The Western bias and why it cannot digest India’s success
There has been distorted coverage of India's events in the West. The top ten keywords used by the media in their headlines have been -- Cow, Hindu, Muslim, Fear, Violence, Mob, Protest, Hate, Kashmir and Mob
New Delhi, Nov 10: The United Nations will examine the human rights record of India. This is the fourth time that the United Nations Human Rights Council's Universal Periodic Review Working Group will examine India's human rights record.
Those who submitted records include ActionAid Association, Amnesty International, Christian Solidarity Worldwide, Global Partnership to End Violence Against Children, Human Rights Watch, International Campaign to Abolish Nuclear Weapons, International Commission of Jurists, Islamic Human Rights Commission, Kashmir Institute of International Relations and National Campaign Against Torture.
Over the past couple of years, one has witnessed a sustained campaign by international organisations and their proxies in India to portray New Delhi in bad light. Apart from organisations, the foreign media has also played its part in this sustained campaign.
In addition to hurting the country, these entities also indulge in campaigns to show Hindus in poor light. In October, the DC edition of the Wall Street Journal carried a full-page advertisement in which the US government was urged to impose sanctions on India's finance minister, Nirmala Sitharaman and 10 other Indians. Interestingly, the advertisement was placed by Ramachandran Viswanathan, a US citizen of Indian origin who has been dubbed as an economic offender by the Enforcement Directorate in India.
In October, Hindus, their homes and temples were deliberately attacked on the basis of fake news that was being spread. Violent attacks were reported on Hindus in Leicester.
Since 2014, there has been a sustained campaign to show India in poor light. There are all kind of elements who have joined this bandwagon and they include left liberals, the Khalistan forces and even the Western media to a large extent.
The Western bias:
In this context, let us visit the research paper published in the Indian Institute of Mass Communication's journal, Communicator. The paper titled, 'An Analysis of Global Coverage of Events in India,' is authored by journalist Amol Parth.
Amol goes on to offer five case studies to illustrate the hypocrisy of the Western media.
First, he goes on to cite the BBC's duplicity in a report titled, 'India's coronavirus: Round-the-clock mass cremations'. He goes on to point out when lakhs of people died in the first wave of the pandemic in the UK and the US in 2020, there was no such coverage. There were no headlines in the Western media when deaths took place at such an alarming rate.
The second was a New York Times article about the PM Modi's government resolve to promote the indigenous textile sector. The article by Asgar Qadri claimed that people's wardrobe choices were also being imposed on them. "It's ignorance to attack the promotion of local industries of Saree, which has been women's attire in the Indian subcontinent since Indus Valley Civilization and continues to be so today as well," Parth said.
More by New York Times:
The other article mentioned by Amol is about an ancient that took place in Manhattan in 2017 in which a truck drove over people. This was dubbed as the deadliest terror attack, but the death of 40 CRPF jawans in Pulwama was labelled as an explosion.

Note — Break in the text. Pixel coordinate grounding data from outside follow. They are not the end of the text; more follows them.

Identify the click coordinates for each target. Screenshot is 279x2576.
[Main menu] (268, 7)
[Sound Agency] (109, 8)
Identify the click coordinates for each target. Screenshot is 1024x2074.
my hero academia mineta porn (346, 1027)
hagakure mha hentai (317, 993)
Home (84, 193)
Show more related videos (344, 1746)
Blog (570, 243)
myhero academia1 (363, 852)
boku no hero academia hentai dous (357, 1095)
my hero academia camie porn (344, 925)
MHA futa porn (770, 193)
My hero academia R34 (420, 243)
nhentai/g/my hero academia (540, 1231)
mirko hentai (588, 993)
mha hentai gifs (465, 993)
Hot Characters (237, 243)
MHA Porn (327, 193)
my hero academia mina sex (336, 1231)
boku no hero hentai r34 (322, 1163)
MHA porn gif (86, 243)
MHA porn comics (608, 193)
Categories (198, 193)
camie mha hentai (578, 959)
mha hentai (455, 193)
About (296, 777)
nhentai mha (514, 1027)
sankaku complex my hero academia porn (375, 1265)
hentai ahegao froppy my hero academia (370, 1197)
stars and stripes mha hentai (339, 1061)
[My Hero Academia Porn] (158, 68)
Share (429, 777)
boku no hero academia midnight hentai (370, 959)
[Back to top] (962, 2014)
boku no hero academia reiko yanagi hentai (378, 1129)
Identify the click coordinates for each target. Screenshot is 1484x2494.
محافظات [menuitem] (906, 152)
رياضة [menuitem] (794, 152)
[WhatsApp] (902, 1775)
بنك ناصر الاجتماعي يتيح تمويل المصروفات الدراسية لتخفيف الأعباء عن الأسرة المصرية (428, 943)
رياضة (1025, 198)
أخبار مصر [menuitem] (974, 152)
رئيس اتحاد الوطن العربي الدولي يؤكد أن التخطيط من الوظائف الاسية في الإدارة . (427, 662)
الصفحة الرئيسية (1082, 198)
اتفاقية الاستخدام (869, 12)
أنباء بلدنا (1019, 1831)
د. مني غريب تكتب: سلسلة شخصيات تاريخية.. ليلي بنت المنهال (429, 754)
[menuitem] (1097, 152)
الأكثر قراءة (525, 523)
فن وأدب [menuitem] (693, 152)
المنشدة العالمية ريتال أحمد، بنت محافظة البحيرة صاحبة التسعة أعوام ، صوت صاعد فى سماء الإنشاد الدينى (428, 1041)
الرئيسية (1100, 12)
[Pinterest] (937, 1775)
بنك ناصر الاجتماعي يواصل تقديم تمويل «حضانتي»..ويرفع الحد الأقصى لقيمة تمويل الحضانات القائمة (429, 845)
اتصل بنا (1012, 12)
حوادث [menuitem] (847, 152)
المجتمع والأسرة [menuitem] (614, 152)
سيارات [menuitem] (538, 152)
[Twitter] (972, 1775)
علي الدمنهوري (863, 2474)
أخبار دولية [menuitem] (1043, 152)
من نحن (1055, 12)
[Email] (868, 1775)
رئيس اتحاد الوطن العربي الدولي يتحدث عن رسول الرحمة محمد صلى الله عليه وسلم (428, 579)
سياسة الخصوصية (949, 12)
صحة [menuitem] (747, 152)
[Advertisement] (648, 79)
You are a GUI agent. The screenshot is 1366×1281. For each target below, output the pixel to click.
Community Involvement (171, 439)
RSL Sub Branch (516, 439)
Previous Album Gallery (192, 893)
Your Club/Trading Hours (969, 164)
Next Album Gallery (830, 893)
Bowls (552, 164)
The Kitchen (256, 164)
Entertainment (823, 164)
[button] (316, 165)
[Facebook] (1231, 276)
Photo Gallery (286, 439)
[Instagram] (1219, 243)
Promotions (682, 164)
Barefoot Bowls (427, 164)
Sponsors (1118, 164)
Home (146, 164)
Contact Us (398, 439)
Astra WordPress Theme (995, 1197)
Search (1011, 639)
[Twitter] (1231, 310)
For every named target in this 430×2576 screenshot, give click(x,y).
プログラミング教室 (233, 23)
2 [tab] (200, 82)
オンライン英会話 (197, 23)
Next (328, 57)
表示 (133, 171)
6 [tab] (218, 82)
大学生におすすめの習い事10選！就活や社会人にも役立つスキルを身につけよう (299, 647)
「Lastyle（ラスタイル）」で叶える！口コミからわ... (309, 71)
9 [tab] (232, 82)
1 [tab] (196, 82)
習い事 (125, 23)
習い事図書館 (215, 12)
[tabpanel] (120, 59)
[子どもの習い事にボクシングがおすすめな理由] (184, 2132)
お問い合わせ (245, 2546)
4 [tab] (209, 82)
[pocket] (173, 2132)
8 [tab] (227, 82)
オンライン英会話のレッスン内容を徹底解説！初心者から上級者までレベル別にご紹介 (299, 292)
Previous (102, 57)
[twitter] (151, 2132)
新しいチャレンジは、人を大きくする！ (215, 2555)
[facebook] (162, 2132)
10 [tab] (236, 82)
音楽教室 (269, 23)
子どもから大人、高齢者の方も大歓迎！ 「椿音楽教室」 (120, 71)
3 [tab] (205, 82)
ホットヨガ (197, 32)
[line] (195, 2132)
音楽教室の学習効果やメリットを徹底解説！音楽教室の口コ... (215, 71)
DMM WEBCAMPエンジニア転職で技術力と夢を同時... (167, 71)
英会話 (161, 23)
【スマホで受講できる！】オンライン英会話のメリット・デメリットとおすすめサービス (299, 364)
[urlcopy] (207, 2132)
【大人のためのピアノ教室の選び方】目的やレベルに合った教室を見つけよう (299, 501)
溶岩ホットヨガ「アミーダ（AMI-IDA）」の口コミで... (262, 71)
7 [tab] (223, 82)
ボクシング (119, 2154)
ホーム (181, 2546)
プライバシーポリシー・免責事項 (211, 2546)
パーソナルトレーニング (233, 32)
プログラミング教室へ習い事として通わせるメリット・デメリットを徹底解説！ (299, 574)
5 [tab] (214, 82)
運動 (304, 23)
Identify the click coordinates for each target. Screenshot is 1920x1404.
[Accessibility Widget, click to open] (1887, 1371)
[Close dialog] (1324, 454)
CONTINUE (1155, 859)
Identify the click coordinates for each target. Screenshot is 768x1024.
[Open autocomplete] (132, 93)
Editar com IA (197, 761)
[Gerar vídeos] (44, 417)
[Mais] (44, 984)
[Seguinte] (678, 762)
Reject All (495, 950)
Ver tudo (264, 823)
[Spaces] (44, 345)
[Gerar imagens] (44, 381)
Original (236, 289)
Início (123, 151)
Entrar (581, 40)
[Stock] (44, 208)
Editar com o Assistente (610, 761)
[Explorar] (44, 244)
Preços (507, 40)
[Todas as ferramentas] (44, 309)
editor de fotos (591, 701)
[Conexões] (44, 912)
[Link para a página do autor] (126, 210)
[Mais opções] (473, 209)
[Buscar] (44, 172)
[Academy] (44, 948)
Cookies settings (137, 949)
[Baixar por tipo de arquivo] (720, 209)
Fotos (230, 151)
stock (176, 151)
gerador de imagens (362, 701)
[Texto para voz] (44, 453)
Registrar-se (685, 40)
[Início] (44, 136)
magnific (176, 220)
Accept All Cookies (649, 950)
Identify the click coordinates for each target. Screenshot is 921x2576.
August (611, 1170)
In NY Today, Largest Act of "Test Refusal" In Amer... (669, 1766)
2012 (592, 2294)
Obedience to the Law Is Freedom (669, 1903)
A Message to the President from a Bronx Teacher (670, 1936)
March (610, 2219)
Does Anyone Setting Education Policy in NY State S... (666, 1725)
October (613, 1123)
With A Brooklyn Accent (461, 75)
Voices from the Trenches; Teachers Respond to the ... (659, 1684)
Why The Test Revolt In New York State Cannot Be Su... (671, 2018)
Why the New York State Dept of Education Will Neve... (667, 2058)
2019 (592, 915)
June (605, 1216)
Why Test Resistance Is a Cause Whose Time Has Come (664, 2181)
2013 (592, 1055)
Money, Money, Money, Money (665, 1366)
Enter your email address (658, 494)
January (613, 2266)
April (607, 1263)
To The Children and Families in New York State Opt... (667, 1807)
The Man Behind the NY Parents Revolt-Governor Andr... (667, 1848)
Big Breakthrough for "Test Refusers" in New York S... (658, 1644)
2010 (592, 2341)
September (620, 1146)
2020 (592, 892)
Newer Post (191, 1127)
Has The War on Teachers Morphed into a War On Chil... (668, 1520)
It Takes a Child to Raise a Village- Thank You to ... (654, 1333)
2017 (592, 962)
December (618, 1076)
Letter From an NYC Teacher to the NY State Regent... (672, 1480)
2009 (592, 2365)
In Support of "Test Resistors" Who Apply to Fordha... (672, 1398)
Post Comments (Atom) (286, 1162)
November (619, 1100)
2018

Despite the Jaish-e-Mohammad claiming responsibility for this attack, the New York Times World wrote an article titled, 'In India's Election Season, an Explosion Interrupts Modi's Slump'.
The New York Times also carried a cartoon to downplay India's achievement of being the first country in Asia to reach Mars. The cartoon shows two men reading about India's Mars Mission with the title 'Elite Space Club'. There is a man with a cow with India written on his shirt knocking on the door of the space club.
Why the grief:
Firstly these newspapers have gained immensely as India has a huge number of people who can read and write in English. In India The New York Times had a 22 per cent increase while globally it fell by 8 per cent.
The Wall Street Journal and Time also increased in India when compared to its statistics globally. BBC expanded 173 per cent in India between March 2019 and March 2021.
Data provided by Parth shows that there have been distorted coverage of India's events such as the anti-CAA protests, Article 370 just to name a few. The top ten keywords used by the Western media in their headlines were Cow, Hindu, Muslim, Fear, Violence, Mob, Protest, Hate, Kashmir, Mob.
In addition to the readership boost in India, the West has not been entirely happy that India is one of the fastest growing economies in the world. To further their woes is the establishment of a strong foothold by India in the international market. India's foreign policy too has become stronger and these are the facts that the West is unable to digest, which in turn has led to such reporting of fake human rights narratives, just to name a few.